‘Cheers’ Popularized a Particular Storytelling Style: Here’s How

by Megan Molseed

The hit NBC classic TV sitcom series Cheers has certainly left a lasting impression on the landscape of TV, even decades after the final episode aired. The series will always remain the place we all want to go “where everybody knows your name.”

Even to this day, the memorable bar-room crew at Cheers continues to bring us hilarious moments as reruns continue to stream on a variety of platforms. And, in addition to endless laughs, Cheers has also brought us one particular sitcom format that has now become commonplace for many current TV shows.

Cheers Helped Develop Serialized Storytelling Style We Soon On Many Of Our Favorite TV Sitcoms

While TV dramas have long been telling storylines across multiple episodes, the tradition of TV sitcoms taking over this style is a fairly new one. And, the hit NBC barroom series Cheers is one of the first to feature these types of storylines.

For years, sitcoms were giving us hilarious moments with storylines that were largely one-and-done. Sure, there may be a “to be continued…” episode here and there within some early sitcoms. But, overall most of the sitcom plotlines before shows like Cheers stood almost entirely alone, specific to that particular episode.

Cheers was one of the initial sitcoms to change this, however. The series was one of the first to bring fans large and long-running story arcs. These would often include season-long plotlines such as Ted Danson’s Sam Malone and Shelley Long’s Diane Chambers’ “will they or won’t they,” story. Or even the time Kirstie Alley’s Rebbeca Howe and Sam Malone tried to have a baby.

Season-Long Storylines Have Changed The Landscape Of TV Sitcoms Over The Last Few Decades

One of the creators of the popular bar-room-based sitcom series, Les Charles once talked about Cheers blazing a trail for this new comedy series style. And, the showrunner jokes, he feels kinda bad taking away the stand-alone, one-episode plotlines from sitcom fans.

“[We] may have been partly responsible for what’s going on now,” the Cheers creator jokes about the impact the comedy series has had on TV sitcoms over the years.

“Where if you miss the first episode or two, you are lost,” Les Charles explains. “I feel kind of badly about it.”
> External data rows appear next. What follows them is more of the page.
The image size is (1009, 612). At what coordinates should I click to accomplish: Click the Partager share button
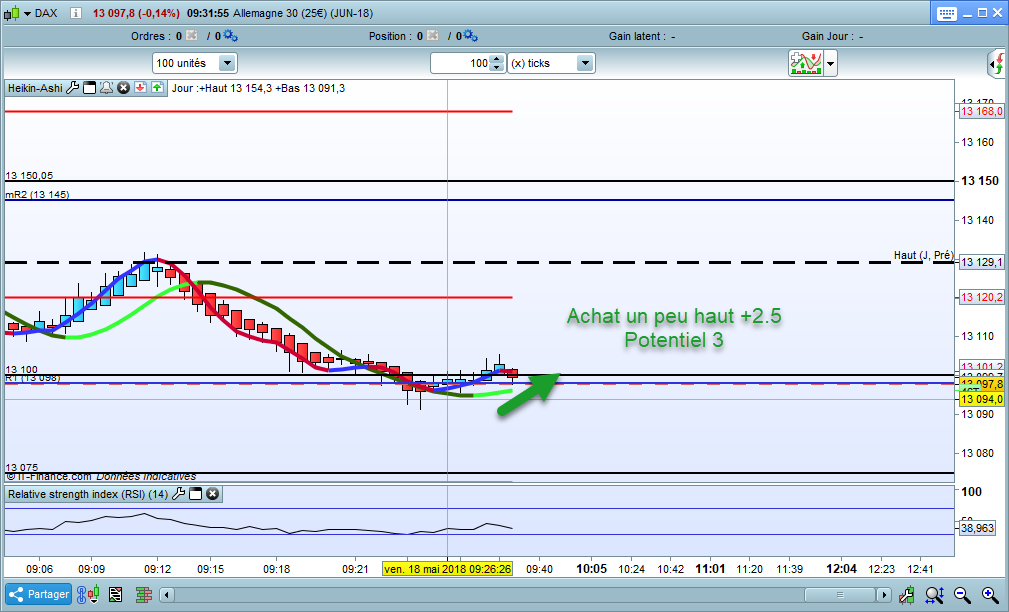38,594
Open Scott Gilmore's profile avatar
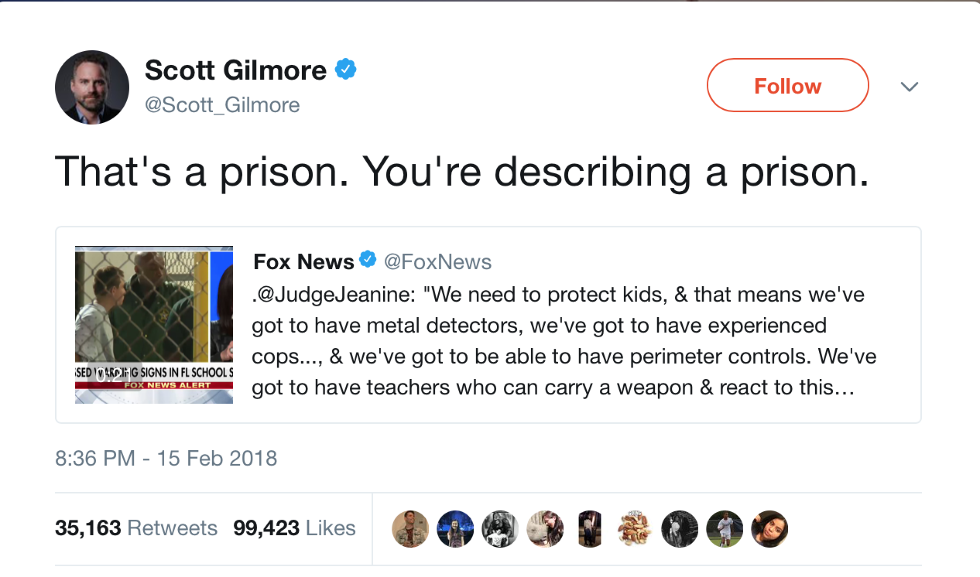This screenshot has height=577, width=980. tap(92, 87)
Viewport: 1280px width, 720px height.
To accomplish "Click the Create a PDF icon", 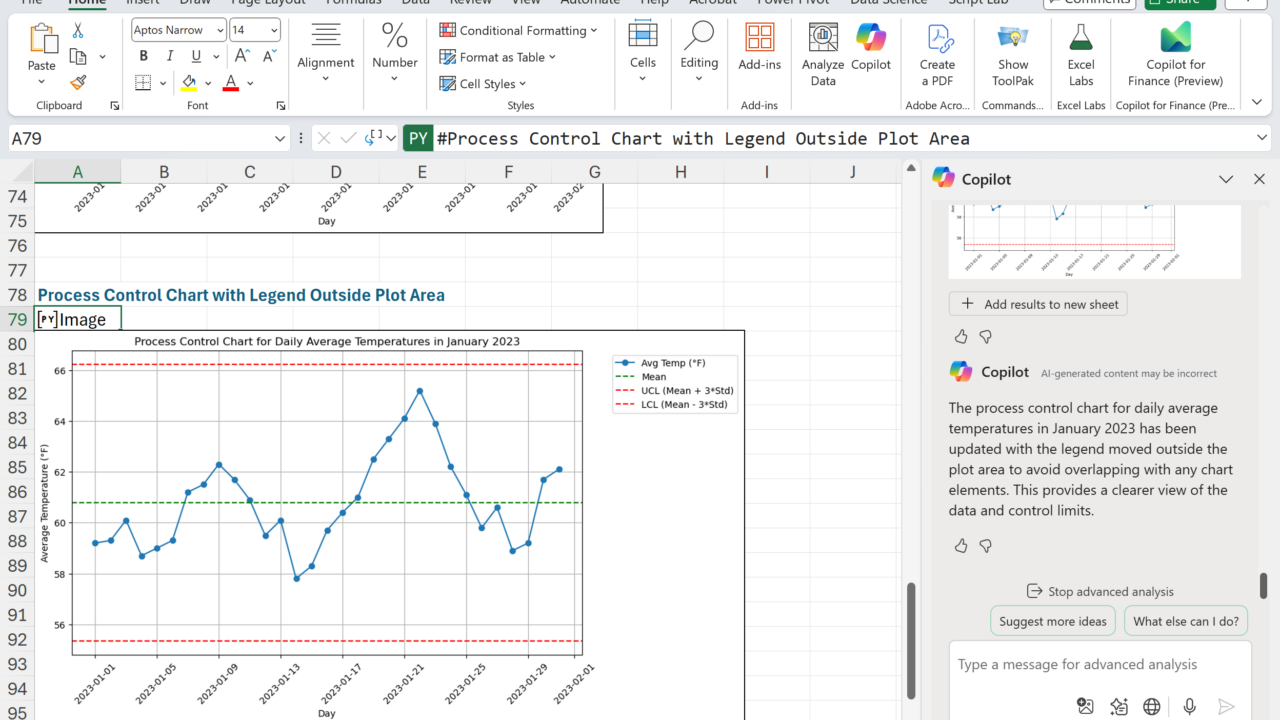I will click(x=937, y=55).
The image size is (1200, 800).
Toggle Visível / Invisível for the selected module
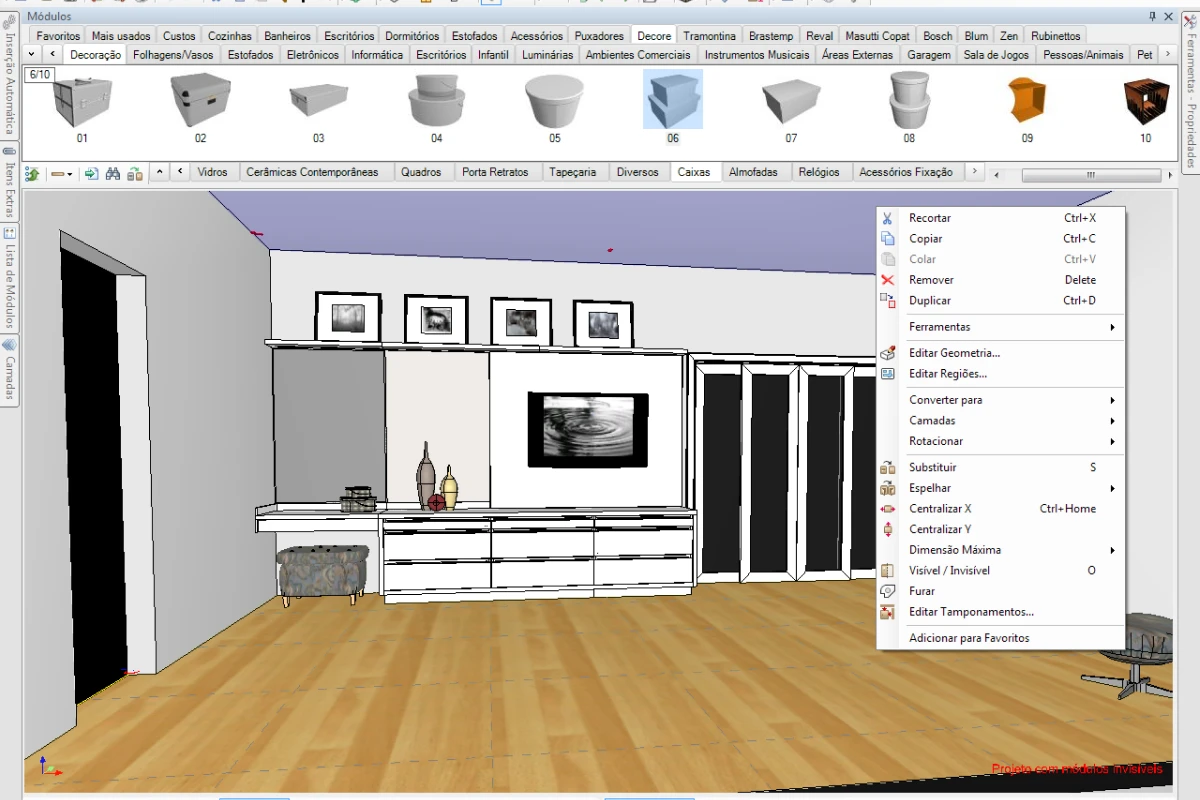point(949,571)
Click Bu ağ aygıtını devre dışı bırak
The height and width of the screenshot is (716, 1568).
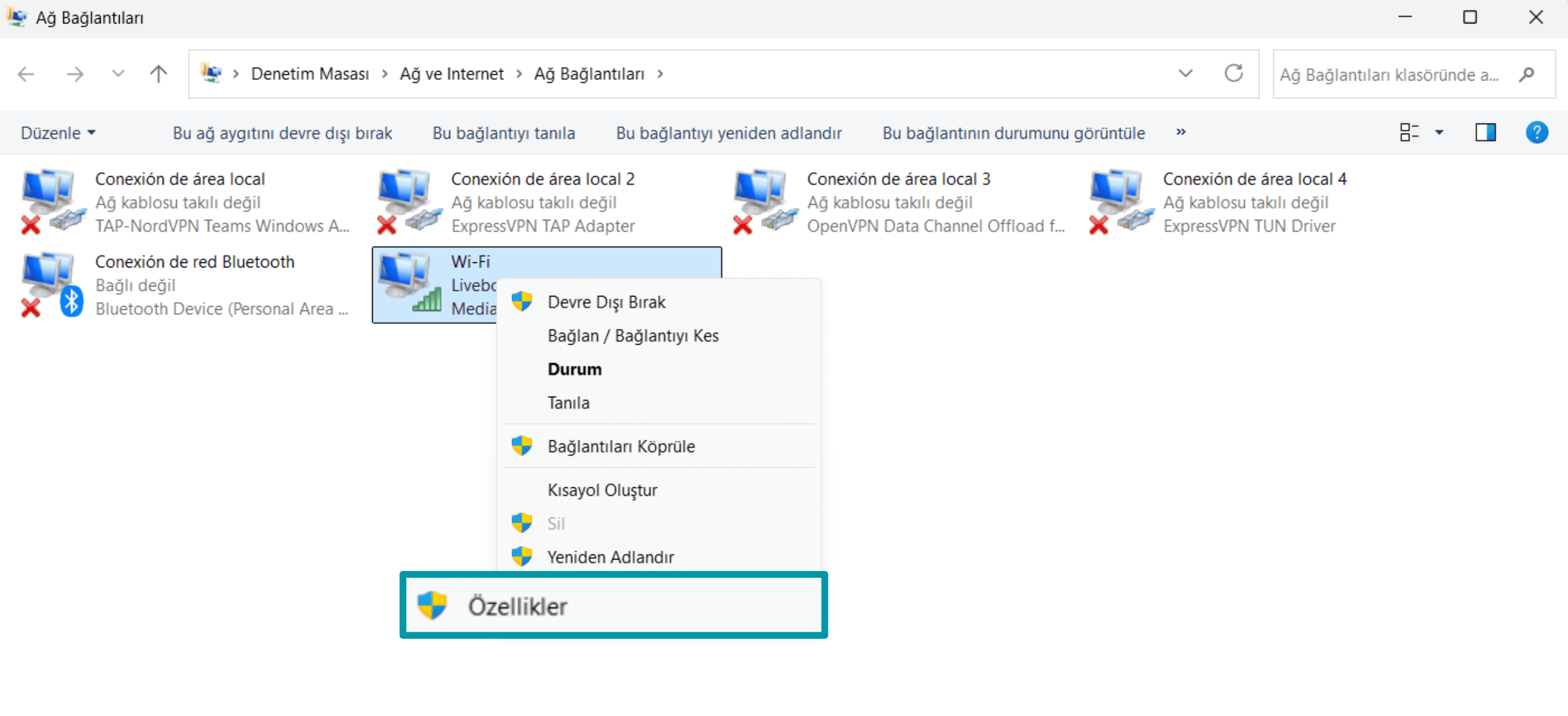(282, 133)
Cheers Also Spear-Headed The ‘Will They, Won’t They’ Storyline That Has Now Become Commonplace On TV Sitcoms

Cheers’ impact on comedy shows today has not only inspired TV sitcoms to begin season-long story arcs. It has also inspired a bevy of “will they, won’t they” romances on some of our favorite shows. When Cheers hit the TV airwaves in 1982, the romantic tension between Ted Danson’s Sam Malone and Shelley Long’s Diane Chambers was immediately recognized by viewers. And, it kept fans tuning into the series for several seasons.

“The core of the show is Sam and Diane,” Shelley Long said in a 1983 interview, shortly after the Cheers premiere.

“The relationship has a wonderful chemistry,” the actress adds.

“Although they try to resist each other. The producers don’t want things to happen too quickly,” Long explains. “Yes, Sam and Diane are attracted to each other, but will it last?”